When Wall Street's biggest firms settled with regulators in April 2003 over charges of fraudulent stock research, the industry promised a new era of independence. Marc Lackritz, president of the Securities Industry Association, promised Wall Street would ensure that "the quality and integrity of financial analysis is beyond reproach."

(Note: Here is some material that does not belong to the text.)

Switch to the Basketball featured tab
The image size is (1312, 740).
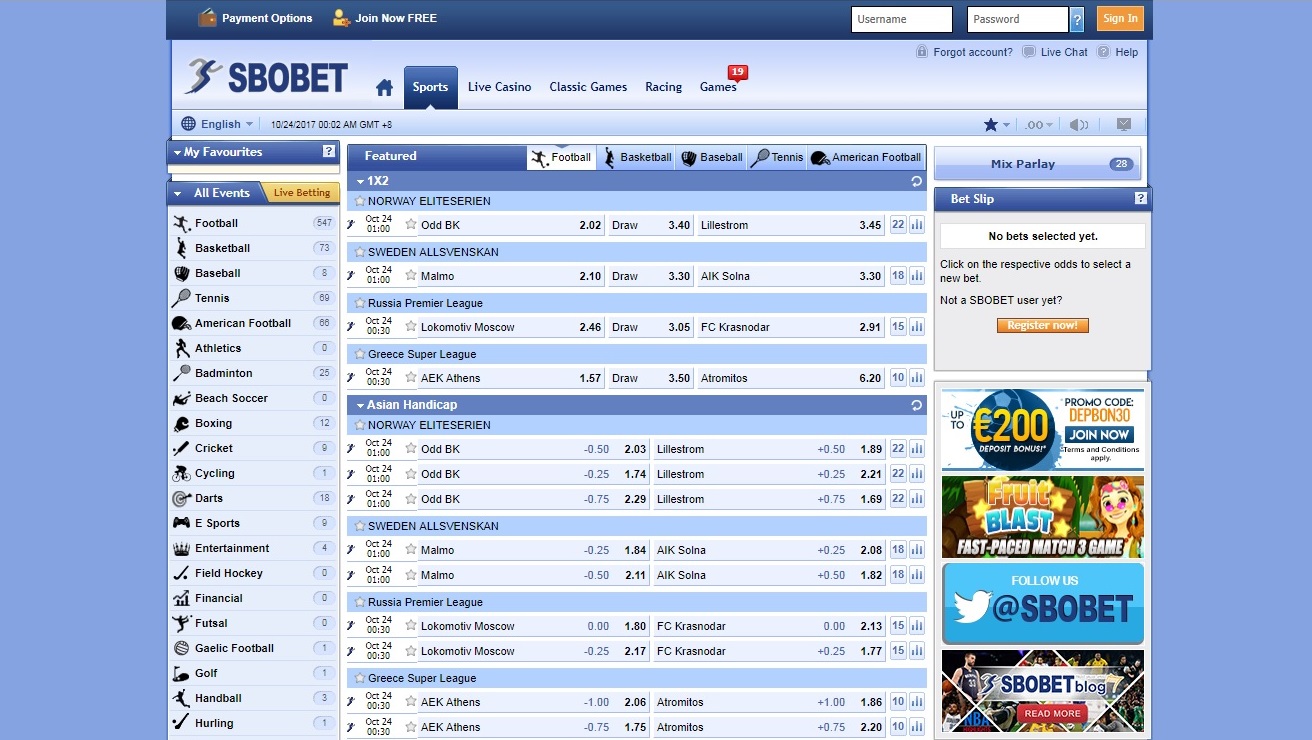(637, 157)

The recent highly critical report by federal regulators on Fannie Mae's accounting practices, though, may rekindle questions about Wall Street's ability to issue unbiased research. Fannie is one of Wall Street's best clients, issuing close to $2 trillion in debt to provide cheap loans for home buyers, and those figures don't include other huge fees Wall Street earns in helping Fannie. Fannie's top five underwriters have earned close to $700 million in fees since 1999, according to Thomson Financial. Those same firms have provided continuing upbeat assessments despite growing signs Fannie was facing financial difficulties. Merrill Lynch, Fannie's largest underwriter, maintained its "buy" rating last week. A Merrill spokesman said the firm's research is objective, adding: "Our buy rating is in line with the consensus of research on this company." Other leading underwriters--Goldman Sachs, Lehman Brothers, Morgan Stanley, and JPMorgan--declined to comment.

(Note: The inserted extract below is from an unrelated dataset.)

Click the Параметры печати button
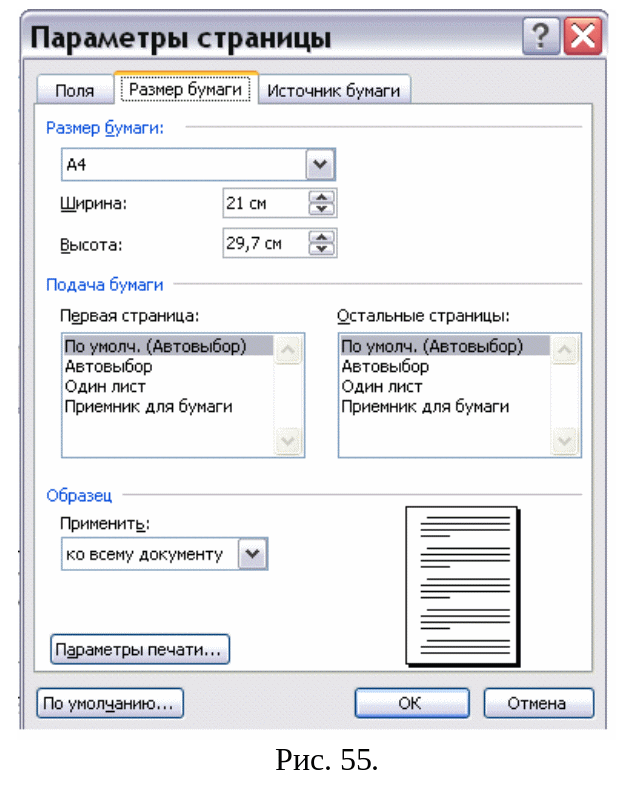 140,650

There is one analyst who raised some red flags: Josh Rosner of Medley Global Advisors, which sells research analysis to big investors. Rosner says Fannie's questionable accounting was readily apparent to anyone closely following the company. Last October, Rosner alerted investors that Fannie was engaging in the same balance-sheet management techniques that seemed to be at the heart of Freddie Mac's financial woes (the kind of information that would affect the stock price for all investors). At the time, Goldman's analyst, Robert Hottensen, issued a note saying "investors should not rush to tar Fannie Mae with the same brush." (Fannie's former CEO, James Johnson, is a Goldman Sachs director who heads a committee that monitors compliance with analyst-compensation policies.) In hearings last week, CEO Franklin Raines defended Fannie's accounting. A Goldman official said Johnson and Hottensen declined to comment. Rosner also wrote that Fannie downplayed the number of borrowers who were delinquent on loans, and that it lowered lending standards. "How could 30 analysts get it so wrong?" says Rosner.

It's not just Rosner who's wondering. "Once again the analysts ignored warning signs and touted a stock from a company that paid huge banking fees," says Jacob Zamansky, a lawyer who filed the first successful lawsuit charging that fraudulent research misled investors. Wall Street may not be quite beyond reproach just yet.